Description
I wrote a CUDA kernel which implement Matlab premute operation.
The kernel operate correctly compared to Matlab premute operation while both of them operate on the same data input.
I activate it on two different platforms:
 Quadro RTX 3000 which I have in my laptop
Nvidia Driver Version: R516.01 (r515_953) / 31.0.15.1601 (4242022)
CUDA Version: 11.7
Operating System + Version: Windows 10
Baremetal  Xavier NX with JetPack 5.0.2
In general, all my CUDA kernels which usually include a lot of computations , are executed much more faster on the Quadro RTX 3000 than on the Xavier NX.
But this premutation CUDA kernel, which not perform any computation except address ofsset calculations, is much more faster on the Xavier NX than the Quadro RTX 3000.
I’m gessing it is an issue of Cache and global memory sizes, bandwith and read\write frequencies…

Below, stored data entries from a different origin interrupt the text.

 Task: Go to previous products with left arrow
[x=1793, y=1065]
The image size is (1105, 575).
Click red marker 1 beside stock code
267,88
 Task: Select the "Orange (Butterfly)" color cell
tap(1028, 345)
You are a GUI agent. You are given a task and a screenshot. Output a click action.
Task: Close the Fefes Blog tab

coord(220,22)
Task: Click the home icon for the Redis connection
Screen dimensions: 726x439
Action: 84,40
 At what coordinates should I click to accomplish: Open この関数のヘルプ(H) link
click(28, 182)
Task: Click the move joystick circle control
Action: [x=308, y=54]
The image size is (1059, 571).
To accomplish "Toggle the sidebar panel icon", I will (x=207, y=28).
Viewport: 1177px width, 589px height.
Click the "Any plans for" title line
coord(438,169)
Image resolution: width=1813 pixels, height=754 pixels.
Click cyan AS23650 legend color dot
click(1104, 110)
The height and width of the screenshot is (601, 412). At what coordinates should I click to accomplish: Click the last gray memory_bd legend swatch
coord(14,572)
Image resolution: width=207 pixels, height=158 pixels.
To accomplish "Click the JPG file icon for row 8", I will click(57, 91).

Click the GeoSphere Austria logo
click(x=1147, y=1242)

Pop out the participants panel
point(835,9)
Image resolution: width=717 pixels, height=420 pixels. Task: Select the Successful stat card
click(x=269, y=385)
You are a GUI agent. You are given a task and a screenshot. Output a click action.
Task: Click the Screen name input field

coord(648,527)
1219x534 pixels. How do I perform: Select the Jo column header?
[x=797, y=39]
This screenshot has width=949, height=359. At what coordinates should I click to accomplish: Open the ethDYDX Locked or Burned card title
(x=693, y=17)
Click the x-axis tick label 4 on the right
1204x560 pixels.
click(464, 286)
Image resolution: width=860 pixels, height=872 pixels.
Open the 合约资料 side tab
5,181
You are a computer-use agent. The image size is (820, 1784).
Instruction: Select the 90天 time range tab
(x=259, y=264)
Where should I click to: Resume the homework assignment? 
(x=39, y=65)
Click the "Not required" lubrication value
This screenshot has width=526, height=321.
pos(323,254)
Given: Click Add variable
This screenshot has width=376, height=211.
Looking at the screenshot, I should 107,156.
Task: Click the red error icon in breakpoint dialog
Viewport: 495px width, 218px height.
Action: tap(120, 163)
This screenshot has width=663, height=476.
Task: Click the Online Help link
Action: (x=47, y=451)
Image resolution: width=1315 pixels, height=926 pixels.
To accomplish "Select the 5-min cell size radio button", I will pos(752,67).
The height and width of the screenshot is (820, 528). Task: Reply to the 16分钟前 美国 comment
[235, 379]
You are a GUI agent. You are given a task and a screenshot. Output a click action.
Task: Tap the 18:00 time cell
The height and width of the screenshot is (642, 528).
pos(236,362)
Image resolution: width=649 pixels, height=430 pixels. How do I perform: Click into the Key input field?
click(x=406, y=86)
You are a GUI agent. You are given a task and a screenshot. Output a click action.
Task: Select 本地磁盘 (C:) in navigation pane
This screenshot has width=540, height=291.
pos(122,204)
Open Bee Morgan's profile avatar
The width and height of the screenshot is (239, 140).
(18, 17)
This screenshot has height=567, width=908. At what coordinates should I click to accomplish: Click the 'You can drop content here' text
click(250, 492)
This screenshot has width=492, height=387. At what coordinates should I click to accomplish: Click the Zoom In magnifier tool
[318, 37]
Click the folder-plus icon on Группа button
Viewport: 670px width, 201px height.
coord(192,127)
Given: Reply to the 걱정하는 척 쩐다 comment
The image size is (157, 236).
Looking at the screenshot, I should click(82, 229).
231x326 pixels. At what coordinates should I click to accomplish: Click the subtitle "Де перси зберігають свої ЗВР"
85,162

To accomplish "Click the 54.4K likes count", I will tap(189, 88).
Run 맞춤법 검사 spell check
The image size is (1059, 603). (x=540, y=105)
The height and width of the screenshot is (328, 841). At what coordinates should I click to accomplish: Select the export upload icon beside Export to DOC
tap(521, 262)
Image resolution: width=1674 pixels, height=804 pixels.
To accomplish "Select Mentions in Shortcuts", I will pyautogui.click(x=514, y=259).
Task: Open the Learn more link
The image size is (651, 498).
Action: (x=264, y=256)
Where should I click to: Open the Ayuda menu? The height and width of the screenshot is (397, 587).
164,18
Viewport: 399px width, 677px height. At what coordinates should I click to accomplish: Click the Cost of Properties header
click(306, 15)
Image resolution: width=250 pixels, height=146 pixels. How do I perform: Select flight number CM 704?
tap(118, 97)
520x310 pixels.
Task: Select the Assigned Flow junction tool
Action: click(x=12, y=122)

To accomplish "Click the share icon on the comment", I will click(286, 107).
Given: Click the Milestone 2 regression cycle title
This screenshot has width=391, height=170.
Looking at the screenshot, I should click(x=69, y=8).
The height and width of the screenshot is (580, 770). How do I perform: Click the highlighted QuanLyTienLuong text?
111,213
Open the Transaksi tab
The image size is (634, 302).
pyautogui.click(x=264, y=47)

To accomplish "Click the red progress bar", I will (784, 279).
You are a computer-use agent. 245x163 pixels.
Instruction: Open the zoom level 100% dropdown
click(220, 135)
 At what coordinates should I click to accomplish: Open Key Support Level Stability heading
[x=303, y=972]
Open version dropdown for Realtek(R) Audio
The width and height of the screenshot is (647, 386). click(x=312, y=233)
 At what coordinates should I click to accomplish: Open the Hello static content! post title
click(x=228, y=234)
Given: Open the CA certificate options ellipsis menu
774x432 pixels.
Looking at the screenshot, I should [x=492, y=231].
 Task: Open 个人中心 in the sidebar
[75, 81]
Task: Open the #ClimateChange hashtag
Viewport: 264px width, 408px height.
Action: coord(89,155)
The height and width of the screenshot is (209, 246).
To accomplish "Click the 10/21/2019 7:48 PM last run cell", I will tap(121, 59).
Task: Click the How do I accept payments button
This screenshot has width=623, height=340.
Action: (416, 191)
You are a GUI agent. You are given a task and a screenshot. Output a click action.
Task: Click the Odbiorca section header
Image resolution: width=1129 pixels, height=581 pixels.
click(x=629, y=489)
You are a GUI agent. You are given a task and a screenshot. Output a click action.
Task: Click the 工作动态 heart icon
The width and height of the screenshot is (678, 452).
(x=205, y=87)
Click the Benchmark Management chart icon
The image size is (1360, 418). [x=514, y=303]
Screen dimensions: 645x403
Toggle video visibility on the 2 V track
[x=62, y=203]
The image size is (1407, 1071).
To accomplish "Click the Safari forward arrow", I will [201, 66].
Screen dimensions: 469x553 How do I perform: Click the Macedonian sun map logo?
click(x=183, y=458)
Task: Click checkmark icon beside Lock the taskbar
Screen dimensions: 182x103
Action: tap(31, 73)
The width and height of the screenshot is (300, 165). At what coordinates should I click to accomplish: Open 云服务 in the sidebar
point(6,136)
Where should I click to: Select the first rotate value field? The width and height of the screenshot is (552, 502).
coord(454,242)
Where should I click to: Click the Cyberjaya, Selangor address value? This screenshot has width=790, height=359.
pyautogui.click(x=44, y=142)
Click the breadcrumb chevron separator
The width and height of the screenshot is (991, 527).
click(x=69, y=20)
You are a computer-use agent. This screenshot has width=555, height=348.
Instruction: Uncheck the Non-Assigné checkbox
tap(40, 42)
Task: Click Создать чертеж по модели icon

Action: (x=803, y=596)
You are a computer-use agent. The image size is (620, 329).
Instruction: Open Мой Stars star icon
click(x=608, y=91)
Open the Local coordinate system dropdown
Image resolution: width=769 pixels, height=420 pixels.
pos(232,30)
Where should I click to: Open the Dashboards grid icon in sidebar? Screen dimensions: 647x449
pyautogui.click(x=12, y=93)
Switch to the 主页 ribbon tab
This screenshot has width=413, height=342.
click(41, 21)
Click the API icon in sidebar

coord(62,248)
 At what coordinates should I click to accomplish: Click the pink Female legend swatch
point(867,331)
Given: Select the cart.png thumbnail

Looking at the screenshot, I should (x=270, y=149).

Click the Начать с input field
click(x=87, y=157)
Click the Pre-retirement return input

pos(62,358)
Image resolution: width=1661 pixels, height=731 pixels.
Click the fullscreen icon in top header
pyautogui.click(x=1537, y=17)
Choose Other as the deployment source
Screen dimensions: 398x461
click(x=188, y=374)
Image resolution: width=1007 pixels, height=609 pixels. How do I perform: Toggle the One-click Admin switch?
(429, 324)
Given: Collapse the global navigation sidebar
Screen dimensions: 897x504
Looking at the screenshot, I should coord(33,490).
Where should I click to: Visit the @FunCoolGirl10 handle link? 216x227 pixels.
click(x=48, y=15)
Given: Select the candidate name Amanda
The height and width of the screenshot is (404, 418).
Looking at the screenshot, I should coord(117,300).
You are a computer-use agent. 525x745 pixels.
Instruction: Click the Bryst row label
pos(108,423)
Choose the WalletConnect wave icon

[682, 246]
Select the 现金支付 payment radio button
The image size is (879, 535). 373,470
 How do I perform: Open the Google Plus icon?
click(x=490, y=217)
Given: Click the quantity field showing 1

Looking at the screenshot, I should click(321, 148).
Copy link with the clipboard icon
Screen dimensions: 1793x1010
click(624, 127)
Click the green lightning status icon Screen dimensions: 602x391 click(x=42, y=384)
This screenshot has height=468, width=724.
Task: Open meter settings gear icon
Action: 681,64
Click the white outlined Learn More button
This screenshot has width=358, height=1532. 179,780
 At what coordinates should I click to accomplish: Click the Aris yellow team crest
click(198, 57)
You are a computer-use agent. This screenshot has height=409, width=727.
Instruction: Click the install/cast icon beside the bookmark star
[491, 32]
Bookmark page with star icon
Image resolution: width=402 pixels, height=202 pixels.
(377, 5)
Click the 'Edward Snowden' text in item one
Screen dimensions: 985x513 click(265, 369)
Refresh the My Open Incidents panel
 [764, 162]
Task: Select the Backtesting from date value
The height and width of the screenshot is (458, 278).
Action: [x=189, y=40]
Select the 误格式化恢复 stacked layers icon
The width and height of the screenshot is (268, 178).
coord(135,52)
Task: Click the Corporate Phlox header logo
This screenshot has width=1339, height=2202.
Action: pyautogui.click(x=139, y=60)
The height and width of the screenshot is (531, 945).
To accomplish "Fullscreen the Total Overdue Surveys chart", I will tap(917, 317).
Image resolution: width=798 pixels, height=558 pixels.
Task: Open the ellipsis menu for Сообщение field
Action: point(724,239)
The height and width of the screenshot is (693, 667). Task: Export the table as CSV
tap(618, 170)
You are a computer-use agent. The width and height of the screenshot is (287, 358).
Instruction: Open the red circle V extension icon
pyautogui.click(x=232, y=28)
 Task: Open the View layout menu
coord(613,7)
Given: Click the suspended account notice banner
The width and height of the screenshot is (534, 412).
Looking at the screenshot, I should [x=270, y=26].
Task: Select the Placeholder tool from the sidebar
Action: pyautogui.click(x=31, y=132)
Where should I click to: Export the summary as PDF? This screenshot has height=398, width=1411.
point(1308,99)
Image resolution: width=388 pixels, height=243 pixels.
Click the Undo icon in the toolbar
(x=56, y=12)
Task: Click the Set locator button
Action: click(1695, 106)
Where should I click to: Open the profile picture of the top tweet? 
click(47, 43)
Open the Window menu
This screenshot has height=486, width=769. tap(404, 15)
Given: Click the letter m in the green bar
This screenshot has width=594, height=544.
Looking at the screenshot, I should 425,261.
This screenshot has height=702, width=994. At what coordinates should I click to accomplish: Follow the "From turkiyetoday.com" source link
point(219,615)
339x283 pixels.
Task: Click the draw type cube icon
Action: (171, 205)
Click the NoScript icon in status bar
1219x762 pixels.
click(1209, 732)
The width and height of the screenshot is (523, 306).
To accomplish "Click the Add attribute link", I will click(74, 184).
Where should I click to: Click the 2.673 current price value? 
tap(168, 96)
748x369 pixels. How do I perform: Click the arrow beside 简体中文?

Please advise if these are the real reasons.

Is there any technique to reduce the consumed operation time of this CUDA kernel?

Is there any NVIDIA library which perform premute operation which I can use instead of writing my own CUDA kernel?
Implementation description
The operation get a 3 dimensions array as an input with the following sizes:
dim1 = 51
dim2 = 385
dim3 = 1024
The following is a revision of my CUDA kernel code:
__global__ void Premute(
const float* const source,
float* const output,
const std::uint32_t totalElements,
const std::uint32_t dim1Size,
const std::uint32_t dim2Size,
const std::uint32_t dim3Size)
{
std::uint32_t elementIndex = blockIdx.x * blockDim.x + threadIdx.x;
std::uint32_t dim1Idx;
std::uint32_t dim2Idx;
std::uint32_t dim3Idx;
std::uint32_t beforePremute2DSliceSize = dim2Size * dim1Size;
std::uint32_t afterPremute2DSliceSize = dim2Size * dim3Size;
if (!(elementIndex < totalElements))
return;
dim1Idx = elementIndex % dim1Size;
elementIndex /= dim1Size;
dim2Idx = elementIndex % dim2Size;
elementIndex /= dim2Size;
dim3Idx = elementIndex % dim3Size;
const float* const srcOffset =
(
source +
dim3Idx * beforePremute2DSliceSize +
dim2Idx * dim1Size +
dim1Idx
);
float* const outputOffset =
output +
dim1Idx * afterPremute2DSliceSize +
dim2Idx * dim3Size +
dim3Idx;
outputOffset = *srcOffset;
}
This is the code which launch the kernel:
const std::uint32_t threadsBlocksX = 1024u;
std::uint32_t blocksX = static_cast<int>(static_cast<float>(elementsCount) / static_cast<float>(threadsBlocksX));
if (elementsCount % threadsBlocksX)
blocksX++;
dim3 dimBlock(threadsBlocksX, 1, 1);
dim3 dimGrid(blocksX, 1, 1);
Premute<< <dimGrid, dimBlock, 0, stream >> > (
source,
output,
elementsCount,
51,
385,
1024);